As a lonely child in New York City, novelist Madeleine L’Engle (SC-03) discovered the novels of MacDonald. She read them first for the story, then for the theology, responding with heartfelt sympathy to his emphasis on God’s love. In an essay titled “Nourishment for a Private World,” she declares, “Meeting George MacDonald’s writing when I was very young was a blessing to my understanding of God and creation and our own small but potentially beautiful place in it.”Oswald Chambers

Another keen admirer of the mystic Scot was Oswald Chambers (SC-122), who copied into his diary extensive passages from MacDonald’s books, not distinguishing George’s words from his own. After Chambers’s death, his widow, Biddy, prepared the notes for publication, not realizing that much of the material, so provocative and eloquent, may not have been original to Oswald.

MacDonald’s touch is also seen in a rather unexpected corner of the literary world. Visiting the Ernest Hemingway Museum in Oak Park, Illinois, you will see a display featuring a MacDonald poem called “Baby.” The poem meant much to the Hemingway family, and its pious sentiments surrounded the dedication of baby Ernest to a long, productive Christian life – which, sadly, did not occur. Ernest’s father, Anson (SC-209), attended Wheaton College, and was a friend of Jonathan Blanchard.

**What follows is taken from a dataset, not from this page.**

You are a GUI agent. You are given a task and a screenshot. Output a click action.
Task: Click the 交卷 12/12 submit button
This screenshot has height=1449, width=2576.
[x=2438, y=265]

WHERE did you come from baby dear?
Out of the everywhere into here.
Where did you get those eyes so blue?
Out of the sky as I came through.

What makes the light in them sparkle and spin?
Some of the starry spikes left in.
Where did you get that little tear?
I found it waiting when I got here.

What makes your forehead so smooth and high?
A soft hand stroked it as I went by.
What makes your cheek like a warm white rose?
I saw something better than any one knows.

Whence that three-cornered smile of bliss?
Three angels gave me at once a kiss.
Where did you get this pearly ear?
God spoke, and it came out to hear.

Where did you get those arms and hands?
Love made itself into bonds and bands.
Feet, whence did you come, you darling things?
From the same box as the cherub’s wings.

How did they all just come to be you?
God thought about me, and so I grew.
But how did you come to us, you dear?
God thought about you, and so I am here.

Without doubt, through direct and indirect influence, MacDonald’s writings have influenced millions hungry for a taste of God’s tender mercies.